Bio: Jan Peters is a full professor (W3) for Intelligent Autonomous Systems at the Computer Science Department of the Technische Universitaet Darmstadt since 2011, and, at the same time, he is the dept head of the research department on Systems AI for Robot Learning (SAIROL) at the German Research Center for Artificial Intelligence (Deutsches Forschungszentrum für Künstliche Intelligenz, DFKI) since 2022. He is also is a founding research faculty member of the Hessian Center for Artificial Intelligence. Jan Peters has received the Dick Volz Best 2007 US PhD Thesis Runner-Up Award, the Robotics: Science & Systems - Early Career Spotlight, the
INNS Young Investigator Award, and the IEEE Robotics & Automation Society's Early Career Award as well as numerous best paper awards. In 2015, he received an ERC Starting Grant and in 2019, he was appointed IEEE Fellow, in 2020 ELLIS fellow and in 2021 AAIA fellow.
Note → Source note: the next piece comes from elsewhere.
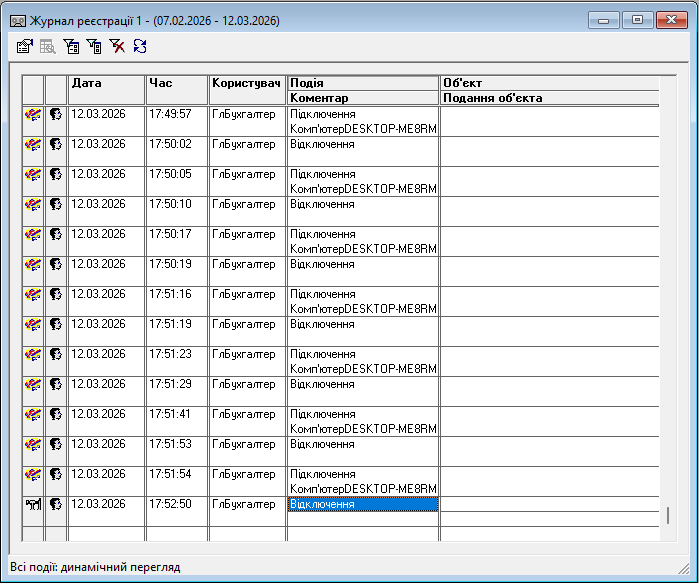
Task: Clear the filter with the crossed-out funnel icon
Action: (117, 46)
Despite being a faculty member at TU Darmstadt only since 2011, Jan Peters has already nurtured a series of outstanding young researchers into successful careers. These include new faculty members at leading universities in the USA, Japan, Germany, Finland and Holland, postdoctoral scholars at top computer science departments (including MIT, CMU, and Berkeley) and young leaders at top AI companies (including Amazon, Boston Dynamics, Google and Facebook/Meta).
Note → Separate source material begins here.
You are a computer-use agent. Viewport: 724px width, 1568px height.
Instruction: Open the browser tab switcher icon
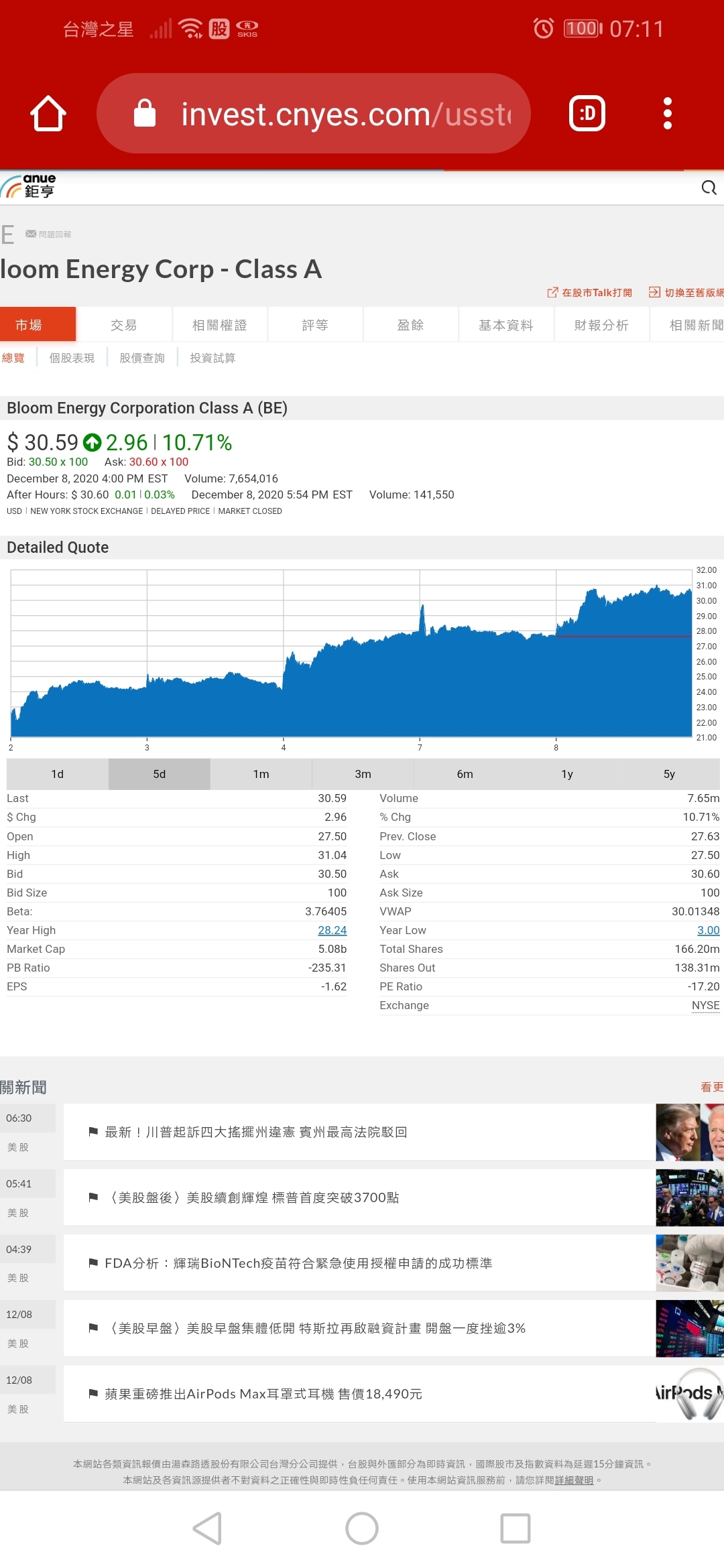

Jan Peters has studied Computer Science, Electrical, Mechanical and Control Engineering at TU Munich and FernUni Hagen in Germany, at the National University of Singapore (NUS) and the University of Southern California (USC). He has received four Master's degrees in these disciplines as well as a Computer Science PhD from USC. Jan Peters has performed research in Germany at DLR, TU Munich and the Max Planck Institute for Biological Cybernetics (in addition to the institutions above), in Japan at the Advanced Telecommunication Research Center (ATR), at USC and at both NUS and Siemens Advanced Engineering in Singapore. He has led research groups on Machine Learning for Robotics at the Max Planck Institutes for Biological Cybernetics (2007-2010) and Intelligent Systems (2010-2021).